Lucie, étudiante appliquée promise à un bel avenir, est frappée par la foi. Elle tangue un moment, hésite entre ses études et le noviciat puis elle bascule, elle rejoint une congrégation de sœurs.
Lucie apprivoise mal sa nouvelle vie. C’est un calvaire de respecter le vœu de silence, les sœurs se frôlent et ne parlent que quand c’est nécessaire, et pourquoi l’oblige-t-on à manger à s’en rendre malade ?

Elle est déstabilisée par l’attitude des religieuses, la communauté lui fait subir un flot d’humiliations inattendues. Les objectifs pourtant sont clairs, c’est une simple mise à l’épreuve de sa foi. Par moments, la novice doute.
Les proches de Lucie sont désemparés. Sa mère et Juliette, son amie d’enfance ne reconnaissent plus la jeune femme. Lucie s’est empâtée. Elle devient inaccessible, elle vit dans un monde dont elles n’ont pas la clé. Elles la supplient de renoncer à ses vœux.
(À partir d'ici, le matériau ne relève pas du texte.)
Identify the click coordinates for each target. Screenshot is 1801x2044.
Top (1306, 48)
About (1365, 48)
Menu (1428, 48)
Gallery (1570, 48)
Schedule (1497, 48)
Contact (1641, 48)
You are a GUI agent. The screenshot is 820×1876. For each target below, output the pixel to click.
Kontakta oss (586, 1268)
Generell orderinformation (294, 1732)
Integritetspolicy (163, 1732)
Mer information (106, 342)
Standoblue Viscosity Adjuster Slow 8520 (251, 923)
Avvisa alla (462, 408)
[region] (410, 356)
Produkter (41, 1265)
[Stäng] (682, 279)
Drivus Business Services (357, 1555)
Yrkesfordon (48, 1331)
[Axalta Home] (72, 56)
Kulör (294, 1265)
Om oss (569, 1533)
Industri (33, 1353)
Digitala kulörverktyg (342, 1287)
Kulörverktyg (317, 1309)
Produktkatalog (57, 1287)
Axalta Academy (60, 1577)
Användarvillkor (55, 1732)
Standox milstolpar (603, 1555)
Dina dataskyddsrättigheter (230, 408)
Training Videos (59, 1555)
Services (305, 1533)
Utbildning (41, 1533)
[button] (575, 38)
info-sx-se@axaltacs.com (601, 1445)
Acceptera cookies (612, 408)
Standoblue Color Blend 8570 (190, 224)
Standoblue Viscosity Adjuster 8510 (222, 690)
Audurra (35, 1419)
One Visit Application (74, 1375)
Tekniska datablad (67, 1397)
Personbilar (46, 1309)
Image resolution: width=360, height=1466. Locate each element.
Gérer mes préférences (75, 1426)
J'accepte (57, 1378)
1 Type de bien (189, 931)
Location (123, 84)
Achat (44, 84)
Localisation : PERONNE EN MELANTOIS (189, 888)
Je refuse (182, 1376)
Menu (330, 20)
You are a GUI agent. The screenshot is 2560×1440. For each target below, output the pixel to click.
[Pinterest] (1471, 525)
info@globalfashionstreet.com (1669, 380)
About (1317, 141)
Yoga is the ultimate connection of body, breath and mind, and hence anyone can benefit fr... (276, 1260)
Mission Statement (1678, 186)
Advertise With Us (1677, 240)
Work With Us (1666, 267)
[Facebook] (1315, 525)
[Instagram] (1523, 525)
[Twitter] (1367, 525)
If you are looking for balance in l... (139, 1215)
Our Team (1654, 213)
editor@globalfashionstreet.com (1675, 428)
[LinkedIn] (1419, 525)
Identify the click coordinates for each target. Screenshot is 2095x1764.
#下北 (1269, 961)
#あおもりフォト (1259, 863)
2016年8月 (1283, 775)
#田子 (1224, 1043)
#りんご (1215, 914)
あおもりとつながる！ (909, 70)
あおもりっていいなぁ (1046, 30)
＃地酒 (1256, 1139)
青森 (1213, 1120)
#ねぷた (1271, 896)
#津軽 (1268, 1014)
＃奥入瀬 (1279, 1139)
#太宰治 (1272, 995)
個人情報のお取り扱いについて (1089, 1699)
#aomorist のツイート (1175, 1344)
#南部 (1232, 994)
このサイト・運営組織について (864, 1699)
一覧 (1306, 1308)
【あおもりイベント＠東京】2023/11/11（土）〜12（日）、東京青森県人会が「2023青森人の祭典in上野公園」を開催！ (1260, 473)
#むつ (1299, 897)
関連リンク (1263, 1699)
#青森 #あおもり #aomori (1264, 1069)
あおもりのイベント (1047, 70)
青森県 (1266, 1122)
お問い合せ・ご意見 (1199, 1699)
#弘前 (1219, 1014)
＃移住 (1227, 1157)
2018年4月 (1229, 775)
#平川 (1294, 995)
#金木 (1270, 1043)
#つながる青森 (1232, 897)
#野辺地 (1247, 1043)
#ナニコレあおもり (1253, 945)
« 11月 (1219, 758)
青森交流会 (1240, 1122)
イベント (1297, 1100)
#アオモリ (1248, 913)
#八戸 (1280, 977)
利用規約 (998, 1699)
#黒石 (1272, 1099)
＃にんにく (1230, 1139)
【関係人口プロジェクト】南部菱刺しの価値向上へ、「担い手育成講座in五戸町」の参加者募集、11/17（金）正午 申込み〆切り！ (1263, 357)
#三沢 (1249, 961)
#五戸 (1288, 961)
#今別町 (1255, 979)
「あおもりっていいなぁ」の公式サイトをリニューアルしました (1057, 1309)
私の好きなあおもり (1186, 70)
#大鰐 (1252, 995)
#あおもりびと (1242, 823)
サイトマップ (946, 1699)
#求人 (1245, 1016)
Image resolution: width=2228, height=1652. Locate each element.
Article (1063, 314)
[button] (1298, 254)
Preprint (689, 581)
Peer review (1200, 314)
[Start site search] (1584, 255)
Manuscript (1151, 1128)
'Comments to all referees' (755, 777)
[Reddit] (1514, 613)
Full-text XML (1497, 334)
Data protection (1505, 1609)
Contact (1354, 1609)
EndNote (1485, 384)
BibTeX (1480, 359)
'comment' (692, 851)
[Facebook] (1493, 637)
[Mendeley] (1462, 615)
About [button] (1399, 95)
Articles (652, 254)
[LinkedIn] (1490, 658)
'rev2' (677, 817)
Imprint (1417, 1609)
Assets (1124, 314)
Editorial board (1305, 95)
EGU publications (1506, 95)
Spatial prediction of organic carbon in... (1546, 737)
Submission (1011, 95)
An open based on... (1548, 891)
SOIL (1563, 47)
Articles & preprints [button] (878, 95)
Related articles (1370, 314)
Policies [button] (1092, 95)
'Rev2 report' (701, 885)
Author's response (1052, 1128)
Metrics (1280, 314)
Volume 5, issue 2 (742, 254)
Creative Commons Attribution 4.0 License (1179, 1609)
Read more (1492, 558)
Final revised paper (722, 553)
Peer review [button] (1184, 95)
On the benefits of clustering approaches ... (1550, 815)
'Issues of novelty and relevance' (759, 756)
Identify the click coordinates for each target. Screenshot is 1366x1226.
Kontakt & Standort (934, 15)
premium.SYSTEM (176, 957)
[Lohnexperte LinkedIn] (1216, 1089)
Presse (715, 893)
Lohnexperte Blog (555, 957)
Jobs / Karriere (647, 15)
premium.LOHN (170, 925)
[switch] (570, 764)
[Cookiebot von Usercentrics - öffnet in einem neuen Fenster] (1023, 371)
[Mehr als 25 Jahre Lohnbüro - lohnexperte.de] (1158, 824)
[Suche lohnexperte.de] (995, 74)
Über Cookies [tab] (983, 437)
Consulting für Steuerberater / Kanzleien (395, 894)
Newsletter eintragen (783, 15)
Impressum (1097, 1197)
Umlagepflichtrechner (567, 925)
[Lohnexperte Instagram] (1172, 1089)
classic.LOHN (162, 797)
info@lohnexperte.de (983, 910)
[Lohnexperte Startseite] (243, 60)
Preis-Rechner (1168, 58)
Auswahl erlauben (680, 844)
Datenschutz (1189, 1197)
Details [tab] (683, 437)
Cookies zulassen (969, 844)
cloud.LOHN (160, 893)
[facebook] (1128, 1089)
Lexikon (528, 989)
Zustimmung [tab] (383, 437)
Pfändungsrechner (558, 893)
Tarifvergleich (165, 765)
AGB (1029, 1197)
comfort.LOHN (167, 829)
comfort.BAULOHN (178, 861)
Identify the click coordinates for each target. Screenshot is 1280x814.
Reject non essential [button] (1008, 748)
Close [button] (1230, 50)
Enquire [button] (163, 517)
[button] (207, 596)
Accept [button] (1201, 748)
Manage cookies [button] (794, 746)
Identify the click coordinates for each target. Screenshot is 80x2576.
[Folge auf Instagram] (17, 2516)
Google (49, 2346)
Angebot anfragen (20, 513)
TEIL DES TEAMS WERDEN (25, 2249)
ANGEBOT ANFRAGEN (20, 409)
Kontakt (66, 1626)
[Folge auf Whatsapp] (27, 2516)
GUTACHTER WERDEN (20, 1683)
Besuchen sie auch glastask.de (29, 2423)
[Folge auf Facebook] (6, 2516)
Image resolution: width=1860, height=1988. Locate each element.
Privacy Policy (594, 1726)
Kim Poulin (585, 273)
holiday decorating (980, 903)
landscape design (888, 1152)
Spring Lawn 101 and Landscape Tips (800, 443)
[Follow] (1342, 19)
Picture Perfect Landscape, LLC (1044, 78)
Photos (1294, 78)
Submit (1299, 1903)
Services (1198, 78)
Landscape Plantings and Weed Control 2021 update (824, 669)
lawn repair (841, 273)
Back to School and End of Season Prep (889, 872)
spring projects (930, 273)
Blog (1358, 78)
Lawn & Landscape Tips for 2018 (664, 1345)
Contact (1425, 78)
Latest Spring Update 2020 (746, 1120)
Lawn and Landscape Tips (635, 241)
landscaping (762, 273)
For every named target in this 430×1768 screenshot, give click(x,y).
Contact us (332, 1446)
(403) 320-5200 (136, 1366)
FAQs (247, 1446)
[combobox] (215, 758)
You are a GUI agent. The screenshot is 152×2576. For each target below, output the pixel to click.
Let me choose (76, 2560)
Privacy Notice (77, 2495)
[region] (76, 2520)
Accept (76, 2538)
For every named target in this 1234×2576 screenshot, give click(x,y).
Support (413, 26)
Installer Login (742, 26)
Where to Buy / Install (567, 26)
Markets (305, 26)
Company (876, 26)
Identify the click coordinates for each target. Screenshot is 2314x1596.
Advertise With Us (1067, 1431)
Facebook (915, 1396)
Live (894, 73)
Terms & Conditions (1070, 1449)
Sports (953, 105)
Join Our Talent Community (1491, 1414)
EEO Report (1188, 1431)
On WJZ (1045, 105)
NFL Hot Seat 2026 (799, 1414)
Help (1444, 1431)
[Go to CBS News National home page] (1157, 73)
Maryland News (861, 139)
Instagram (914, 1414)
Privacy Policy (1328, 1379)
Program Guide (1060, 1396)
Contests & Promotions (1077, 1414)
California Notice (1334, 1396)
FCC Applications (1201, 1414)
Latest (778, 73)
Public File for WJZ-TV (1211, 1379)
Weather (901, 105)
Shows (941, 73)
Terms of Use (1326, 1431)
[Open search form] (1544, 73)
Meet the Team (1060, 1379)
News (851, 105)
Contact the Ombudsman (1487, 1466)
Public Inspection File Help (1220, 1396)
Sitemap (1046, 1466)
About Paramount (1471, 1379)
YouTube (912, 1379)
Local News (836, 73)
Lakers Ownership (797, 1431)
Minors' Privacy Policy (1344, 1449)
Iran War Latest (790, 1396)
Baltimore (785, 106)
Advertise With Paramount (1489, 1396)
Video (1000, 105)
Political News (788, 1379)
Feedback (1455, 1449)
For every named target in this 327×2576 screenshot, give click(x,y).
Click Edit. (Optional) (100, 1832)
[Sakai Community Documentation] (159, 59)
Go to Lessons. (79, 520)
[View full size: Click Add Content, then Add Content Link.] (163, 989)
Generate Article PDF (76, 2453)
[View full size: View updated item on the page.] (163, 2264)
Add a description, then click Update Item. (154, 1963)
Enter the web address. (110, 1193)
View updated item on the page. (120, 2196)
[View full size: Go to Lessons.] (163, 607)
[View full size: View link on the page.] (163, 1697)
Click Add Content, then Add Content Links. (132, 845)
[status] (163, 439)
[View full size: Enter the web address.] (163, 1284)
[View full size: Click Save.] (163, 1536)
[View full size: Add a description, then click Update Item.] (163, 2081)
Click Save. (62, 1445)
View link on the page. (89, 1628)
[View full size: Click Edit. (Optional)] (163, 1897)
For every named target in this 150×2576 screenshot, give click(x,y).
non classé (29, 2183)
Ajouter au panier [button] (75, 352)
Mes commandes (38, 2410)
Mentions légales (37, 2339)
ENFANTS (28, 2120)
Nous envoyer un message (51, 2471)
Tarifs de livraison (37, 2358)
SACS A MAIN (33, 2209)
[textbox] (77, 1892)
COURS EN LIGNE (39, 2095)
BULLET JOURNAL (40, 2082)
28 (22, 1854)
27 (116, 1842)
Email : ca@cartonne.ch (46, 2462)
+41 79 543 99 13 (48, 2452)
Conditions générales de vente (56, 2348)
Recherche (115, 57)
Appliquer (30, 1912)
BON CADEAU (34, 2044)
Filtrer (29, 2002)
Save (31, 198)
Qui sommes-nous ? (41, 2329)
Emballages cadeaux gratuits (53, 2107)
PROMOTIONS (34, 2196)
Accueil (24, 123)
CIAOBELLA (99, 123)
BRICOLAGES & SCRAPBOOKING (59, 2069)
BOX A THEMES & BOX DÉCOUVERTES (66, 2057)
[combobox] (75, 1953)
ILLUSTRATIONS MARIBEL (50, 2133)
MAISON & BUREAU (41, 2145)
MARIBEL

La mère supérieure veille au grain. Elle prie les deux femmes de cesser de harceler sa novice et de ne plus lui rendre de visite. Désormais, Lucie est isolée. Elle ne parle plus qu’à Dieu, son époux.
Un jeu de rivalités malsaines entre alors dans le roman. Des places sont à

prendre ! Pression, rapports de force, perfidie, trahison. Lucie s’interroge. Où sont passé la bonté et la charité ? Le seul vœu à ne pas enfreindre dans la congrégation, c’est l’obéissance.
Le lecteur est effaré. Il suit Lucie dans sa foi infaillible et s’aperçoit que le Carmel dévore petit à petit sa personnalité.

Maëlle Guillaud nous offre là, un personnage attachant et un roman détonnant. Des mots justes, et des questions embarrassantes. Comment reprendre la vie civile après avoir abandonné ses plus belles années à Dieu ? Comment rebondir et dans quel domaine ? Merci aux éditions Héloïse d’Ormesson d’avoir osé ce pari audacieux.